William Sacheverell, Governor of the Isle of Man, in 1688 writes:  “The usual outward habit of both sexes is the pladd;  the women’s much finer, the colours more lovely, and the squares larger than the men’s and put me in mind of the ancient Picts.  This serves them for a veil and covers both head and body.  The men wear theirs after another manner, especially when designed for ornament:  it is loose and flowing, like the mantles our painters give their heroes.  Their thighs are bare, with brawny muscles.  Nature has drawn all her stroaks bold and masterly;  what is covered is only adapted to necessity — a thin brogue on the foot, a short buskin of various colours on the legg, tied above the calf with a striped pair of garters.  What should be concealed is hid with a large shot-pouch, on each side of which hangs a pistol and a dagger.  A round target on their backs, a blew bonnet on their heads, and in one hand a broad sword and a musquet in the other.”

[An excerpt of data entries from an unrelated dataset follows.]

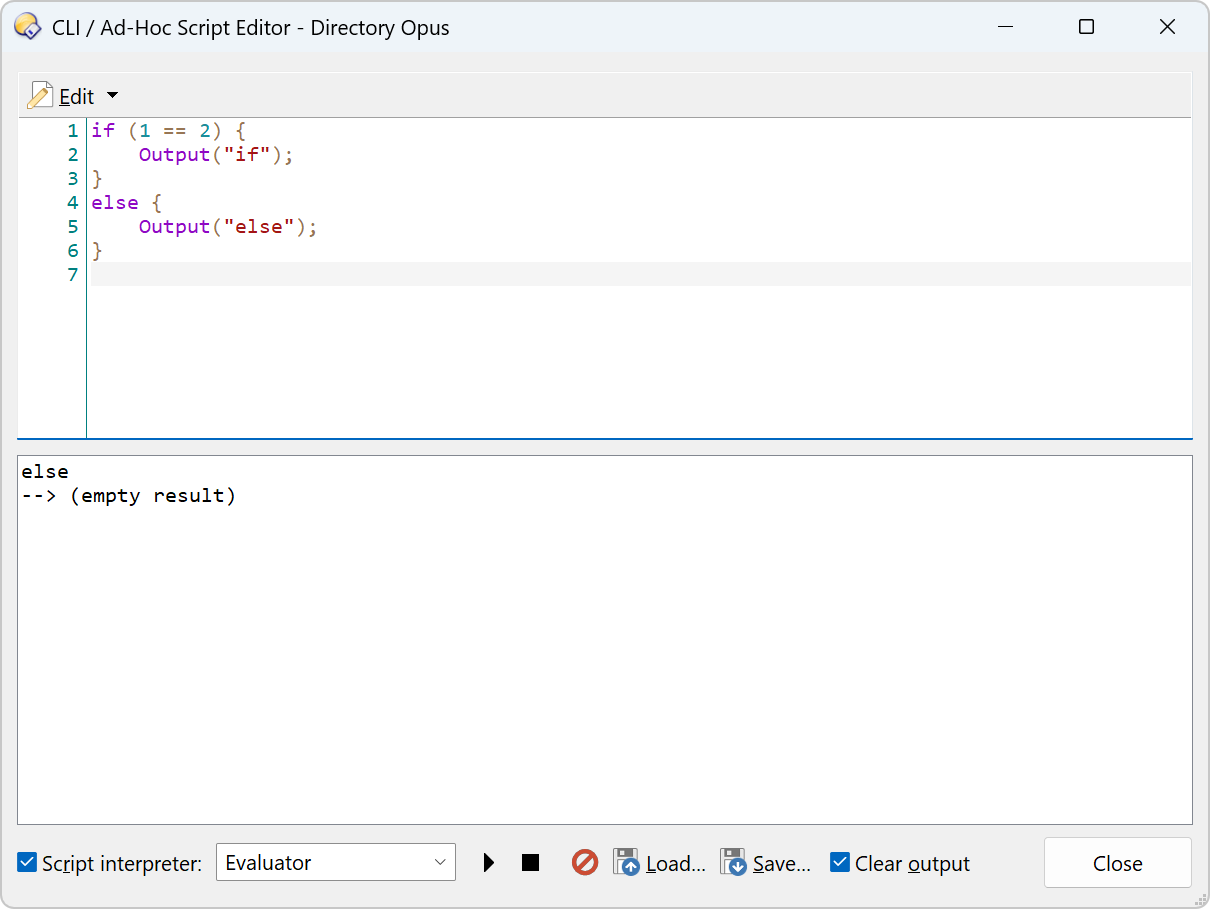Expand the Evaluator interpreter dropdown
This screenshot has height=909, width=1210.
pos(336,863)

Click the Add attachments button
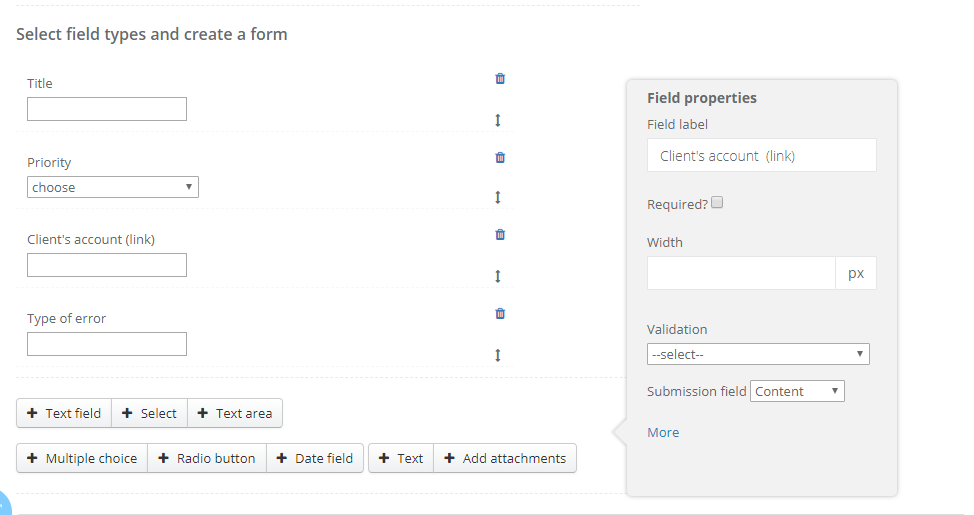click(505, 458)
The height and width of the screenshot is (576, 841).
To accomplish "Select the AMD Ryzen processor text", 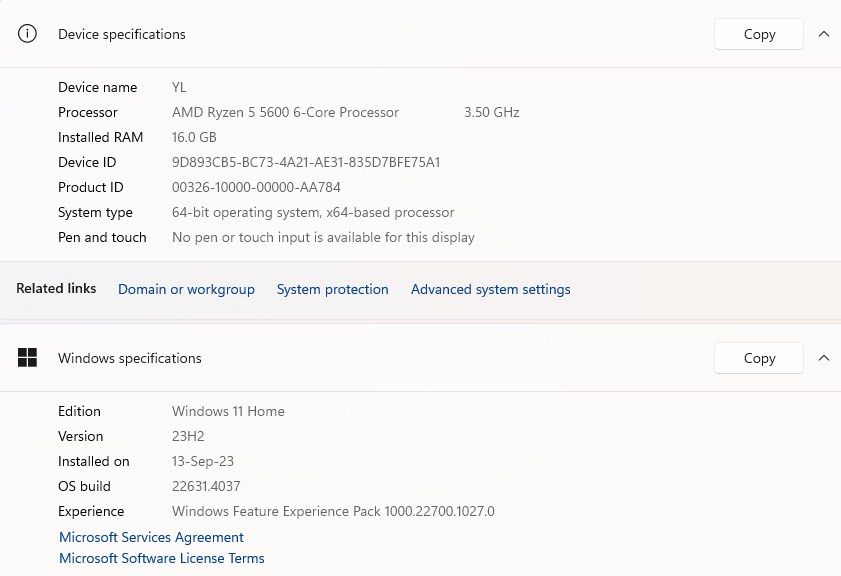I will 285,112.
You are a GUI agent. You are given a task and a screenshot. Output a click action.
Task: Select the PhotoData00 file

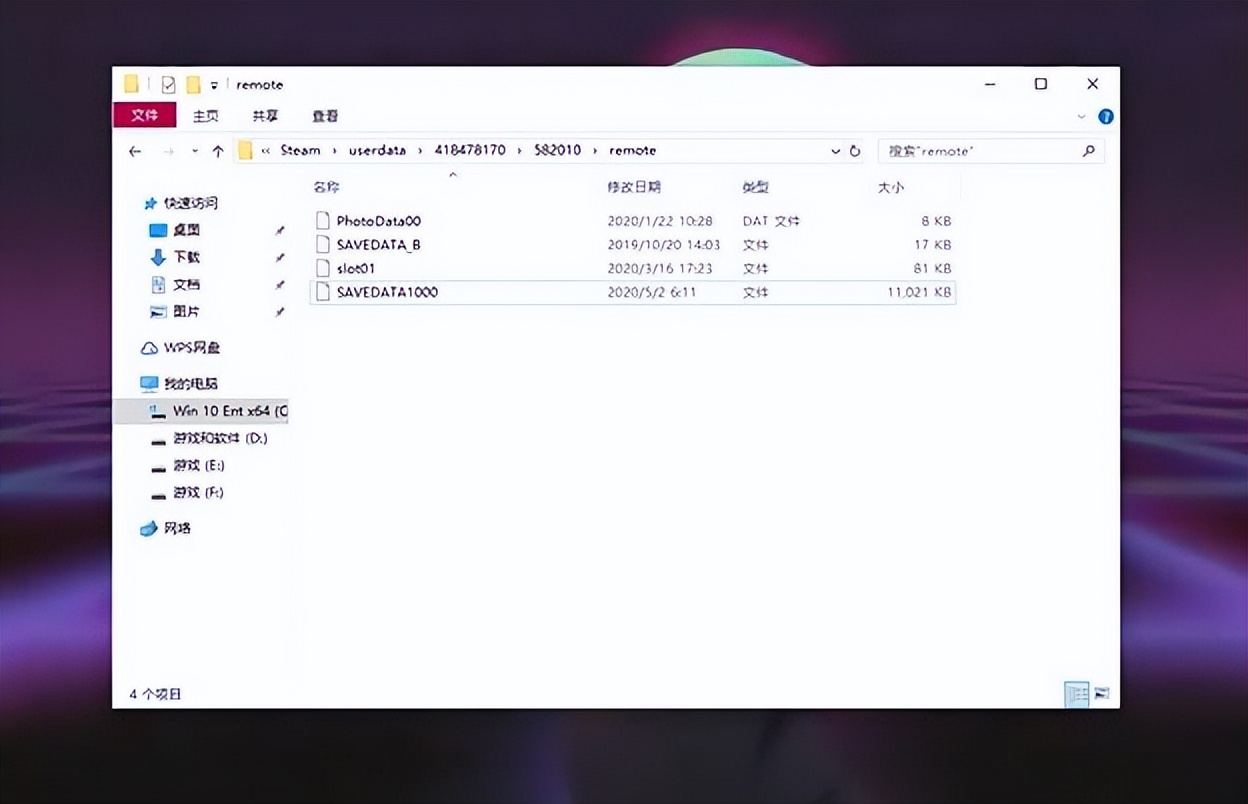coord(378,221)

In Martin Martin’s A Description of the Western Islands of Scotland in 1703:  “The first Habit wore by Persons of Distinction in the Islands was the leni-croich, from the Irish word leni, which signifies a Shirt, and croch, Saffron because their shirt was dyed with that herb:  the ordinary number of Ells [yards] used to make this Robe was twenty-four:  it was the upper Garb, reaching below the knees, and was tied with a Belt round the middle;  but the Islanders have laid it aside about a hundred years ago.

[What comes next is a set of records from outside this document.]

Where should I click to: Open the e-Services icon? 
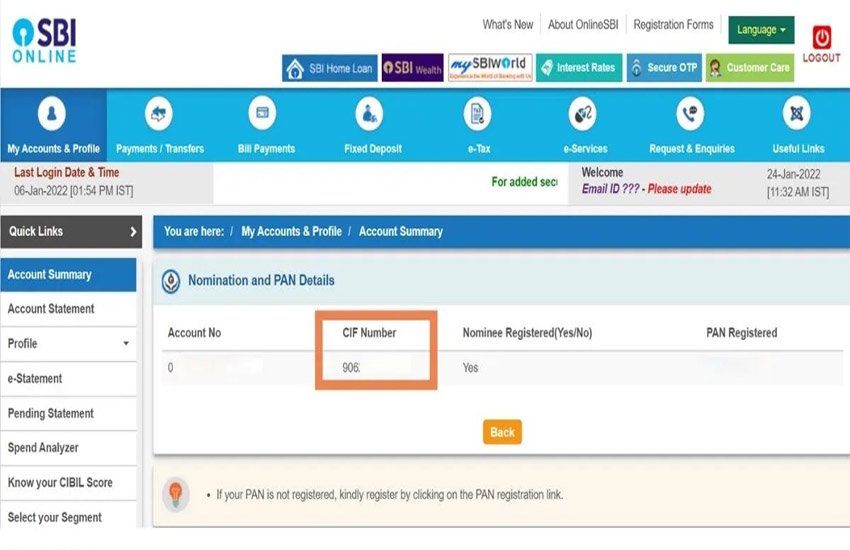(x=584, y=114)
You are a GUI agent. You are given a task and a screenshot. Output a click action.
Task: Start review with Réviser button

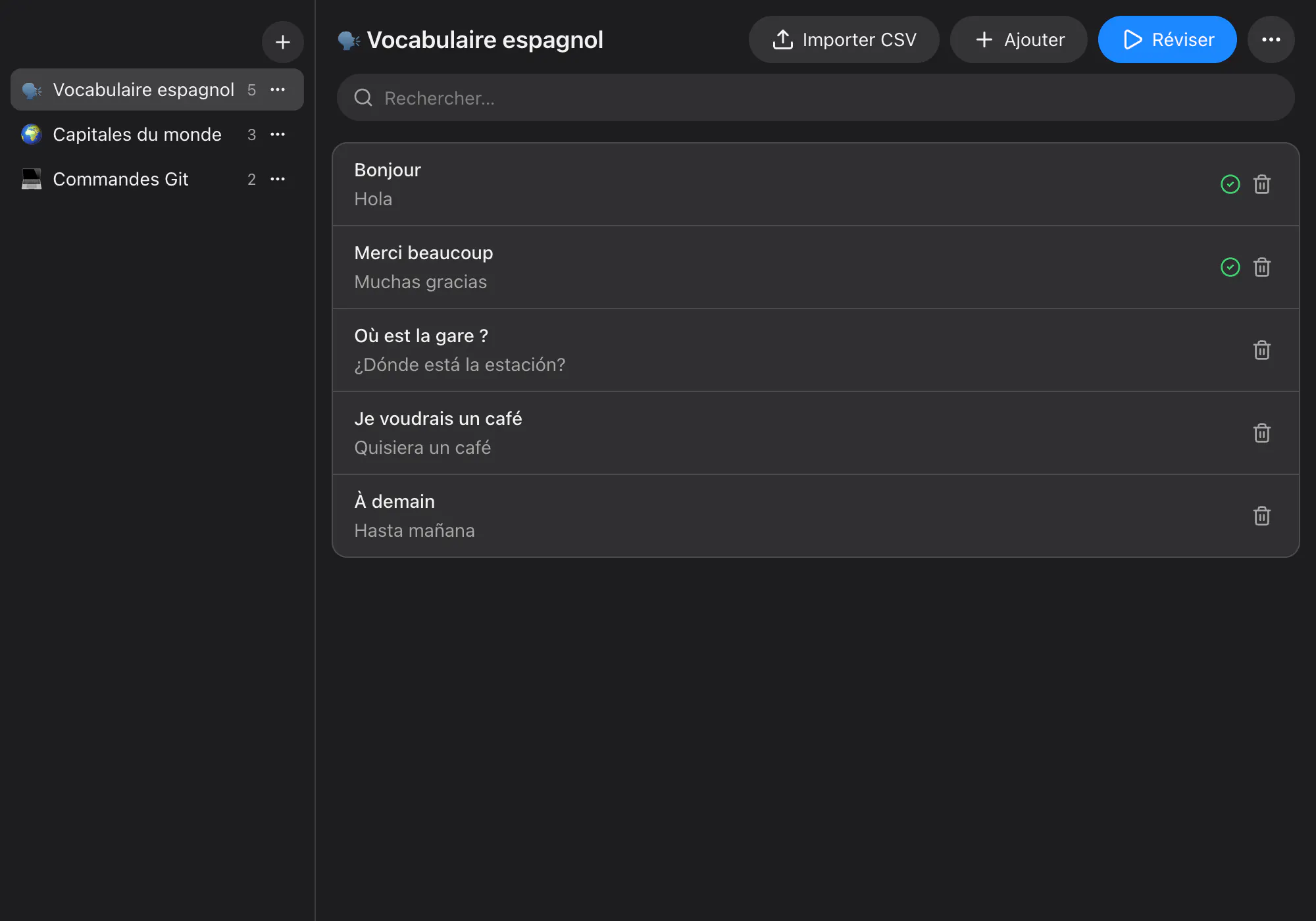coord(1167,39)
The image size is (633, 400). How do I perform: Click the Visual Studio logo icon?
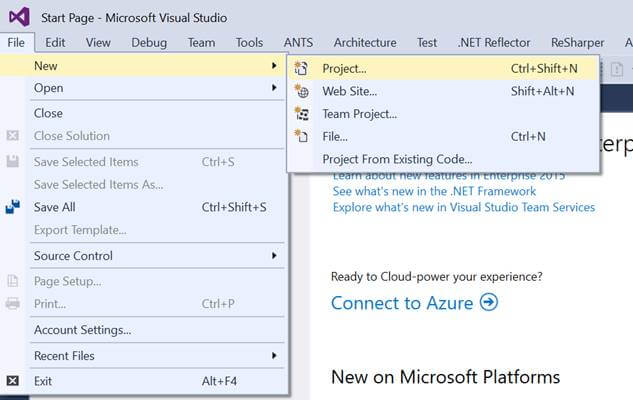[x=18, y=17]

“They now generally use the Coat, Wastcoat, and Breeches, as elsewhere;  and on their heads, they wear Bonnets made of thick Cloth, some blew, some black, and some gray.

“Many of the People wear Trowis, some of them very fine Woven, like Stockings of those made of Cloath;  some are coloured, and others striped;  the latter are as well shap’d as the former, lying close to the Body from the middle downwards, and tied round with a Belt above the Haunches.  There is a square piece of Cloth which hangs down before.  The measure for shaping the trowis is a Stick of Wood, whose length is a cubit, and that divided into the length of a finger, and half a finger, so that it requires more skill to make it, than the ordinary habit.

“But Persons of Distinction wear the Garb in fashion in the South of Scotland.”  Martin’s description goes on to describe plaids and how they are made.  He states that “every isle differs form each other in their fancy of making plaids, as to the Stripes in Breadth and Colours.  This Humour is as different thro’ the main Land of the Highlands in so far that they who have seen those Places is able, at the first view of a Man’s Plaid, to guess the place of his residence.”  This may be the precursor to “clan tartans.”  However, it has been established by many sources that the concept of clan tartans emerged after the Jacobite Rising of 1745 to foster nationalism through establishment of a national costume.  It was for this same reason that the Act of 1746 banned all forms of Highland Dress.

References

Dunbar, J. Telfer. History of Highland Dress. Philadelphia: Dufour Editions, 1964.
Glen, Duncan, ed.  Whither Scotland?  London:  Victor Gollancz Ltd., 1971.
Grimble, Jan.  Scottish Clans and Tartans.  New York:  Tudor Publishing Co., 1973.
McClintock, Henry Foster. Old Irish and Highland Dress. Dundalk: Dundalgan Press, 1943.
Norris, Herbert.  Costume and Fashion:  The Evolution of European Dress through the Earlier Ages.  London:  J.M. Dent & Sons, Ltd., 1924.